-- START OF Records provided --

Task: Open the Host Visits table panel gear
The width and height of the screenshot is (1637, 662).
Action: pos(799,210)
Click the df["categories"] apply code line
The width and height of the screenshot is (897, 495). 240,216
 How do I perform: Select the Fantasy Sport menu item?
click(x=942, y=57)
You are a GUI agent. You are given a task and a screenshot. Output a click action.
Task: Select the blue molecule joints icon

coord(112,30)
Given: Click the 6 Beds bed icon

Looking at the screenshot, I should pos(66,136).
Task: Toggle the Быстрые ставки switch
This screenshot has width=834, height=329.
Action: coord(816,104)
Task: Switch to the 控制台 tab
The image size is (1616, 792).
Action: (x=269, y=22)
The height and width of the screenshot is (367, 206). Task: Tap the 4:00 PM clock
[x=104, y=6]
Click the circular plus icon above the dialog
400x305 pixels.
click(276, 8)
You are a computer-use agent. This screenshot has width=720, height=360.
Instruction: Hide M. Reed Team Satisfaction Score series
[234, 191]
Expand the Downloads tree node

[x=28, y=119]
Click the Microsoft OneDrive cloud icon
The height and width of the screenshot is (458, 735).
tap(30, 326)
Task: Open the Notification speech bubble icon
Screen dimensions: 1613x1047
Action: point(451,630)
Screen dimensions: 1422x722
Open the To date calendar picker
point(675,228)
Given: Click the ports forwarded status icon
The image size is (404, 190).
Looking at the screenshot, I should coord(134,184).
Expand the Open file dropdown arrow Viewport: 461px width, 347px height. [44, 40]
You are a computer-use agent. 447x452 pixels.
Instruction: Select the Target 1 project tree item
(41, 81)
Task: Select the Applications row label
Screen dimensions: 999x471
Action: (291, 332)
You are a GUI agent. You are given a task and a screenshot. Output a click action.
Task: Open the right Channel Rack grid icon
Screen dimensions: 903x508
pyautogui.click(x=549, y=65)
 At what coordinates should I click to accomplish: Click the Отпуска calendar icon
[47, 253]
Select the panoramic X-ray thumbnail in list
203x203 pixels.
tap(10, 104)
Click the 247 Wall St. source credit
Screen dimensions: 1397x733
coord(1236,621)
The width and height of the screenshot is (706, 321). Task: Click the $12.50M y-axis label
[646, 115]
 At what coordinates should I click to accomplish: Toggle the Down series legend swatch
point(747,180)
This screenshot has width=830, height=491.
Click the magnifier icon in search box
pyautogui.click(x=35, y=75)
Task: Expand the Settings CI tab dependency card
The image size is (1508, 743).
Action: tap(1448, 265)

-- END OF Records provided --

**Do this**.
Substitute "symbol" for "icon" throughout the items above and write all the lines out again, changing nothing else.

**Problem solution**.
Task: Open the Host Visits table panel gear
The width and height of the screenshot is (1637, 662).
Action: pos(799,210)
Click the df["categories"] apply code line
The width and height of the screenshot is (897, 495). 240,216
 How do I perform: Select the Fantasy Sport menu item?
click(x=942, y=57)
You are a GUI agent. You are given a task and a screenshot. Output a click action.
Task: Select the blue molecule joints symbol

coord(112,30)
Given: Click the 6 Beds bed symbol

Looking at the screenshot, I should pos(66,136).
Task: Toggle the Быстрые ставки switch
This screenshot has width=834, height=329.
Action: coord(816,104)
Task: Switch to the 控制台 tab
The image size is (1616, 792).
Action: (x=269, y=22)
The height and width of the screenshot is (367, 206). Task: Tap the 4:00 PM clock
[x=104, y=6]
Click the circular plus symbol above the dialog
400x305 pixels.
click(276, 8)
You are a computer-use agent. This screenshot has width=720, height=360.
Instruction: Hide M. Reed Team Satisfaction Score series
[234, 191]
Expand the Downloads tree node

[x=28, y=119]
Click the Microsoft OneDrive cloud symbol
The height and width of the screenshot is (458, 735).
tap(30, 326)
Task: Open the Notification speech bubble symbol
Screen dimensions: 1613x1047
Action: point(451,630)
Screen dimensions: 1422x722
Open the To date calendar picker
point(675,228)
Given: Click the ports forwarded status symbol
The image size is (404, 190).
Looking at the screenshot, I should coord(134,184).
Expand the Open file dropdown arrow Viewport: 461px width, 347px height. [44, 40]
You are a computer-use agent. 447x452 pixels.
Instruction: Select the Target 1 project tree item
(41, 81)
Task: Select the Applications row label
Screen dimensions: 999x471
Action: (291, 332)
You are a GUI agent. You are given a task and a screenshot. Output a click action.
Task: Open the right Channel Rack grid symbol
Screen dimensions: 903x508
pyautogui.click(x=549, y=65)
 At what coordinates should I click to accomplish: Click the Отпуска calendar symbol
[47, 253]
Select the panoramic X-ray thumbnail in list
203x203 pixels.
tap(10, 104)
Click the 247 Wall St. source credit
Screen dimensions: 1397x733
coord(1236,621)
The width and height of the screenshot is (706, 321). Task: Click the $12.50M y-axis label
[646, 115]
 At what coordinates should I click to accomplish: Toggle the Down series legend swatch
point(747,180)
This screenshot has width=830, height=491.
Click the magnifier symbol in search box
pyautogui.click(x=35, y=75)
Task: Expand the Settings CI tab dependency card
The image size is (1508, 743).
Action: tap(1448, 265)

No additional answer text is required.